The value of Robin Hood, folklore hero, has also skyrocketed recently

The stock market, a mysterious god that rules our lives, has moved the world in strange ways lately. First, there was the ascension of video game retailer GameStop. Then, as a result, the market began to manipulate the fates of AMC theaters, Dogecoin, Frankie Muniz, and Jon Stewart. Now, as the result of online confusion, it’s reviving interest in Robin Hood, outlaw hero of English folklore.
Rolling Stone spoke to Nottingham’s Bob White, the 77-year old chairman of the World Wide Robin Hood Society, about how an influx of people trying to find information about the stock-trading and investment app Robinhood have found their way to the Society’s @robinhood Twitter account instead. Last Friday, the article says, White was just trying to enjoy a relaxing evening when his phone was flooded with Twitter notifications from users mad about the GameStop stock-purchasing ban that Robinhood (not the World Wide Robin Hood Society, of course) had implemented.

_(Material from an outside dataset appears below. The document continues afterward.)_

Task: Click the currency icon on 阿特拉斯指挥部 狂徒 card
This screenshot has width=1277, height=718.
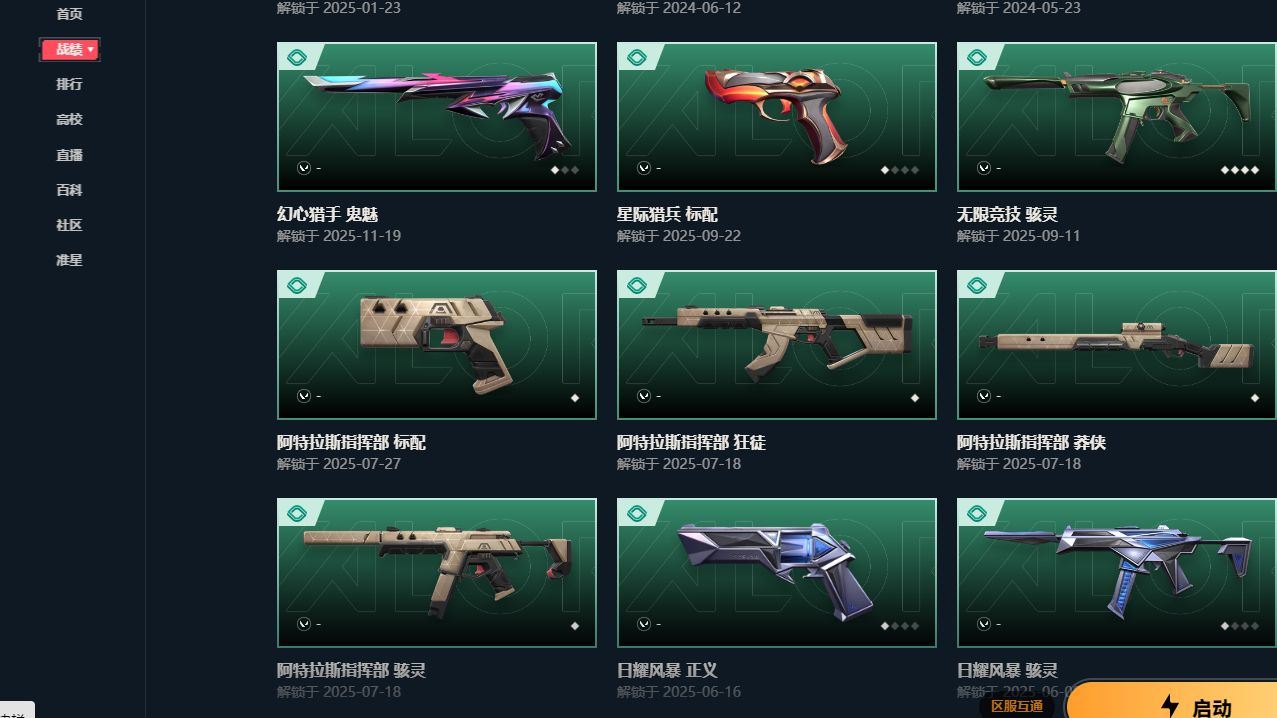Action: [644, 396]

White, who runs the Society “alongside ‘eight or 10' staff,” suddenly had to shift focus from maintaining an internet resource about Robin Hood to managing the wave of new followers and messages. He says the initial messages “were angry or confused” but that people were “really, really nice” after the Society responded to clear up that they represented Robin Hood, noble thief of Sherwood Forest, and not Robinhood, Wall Street lackey.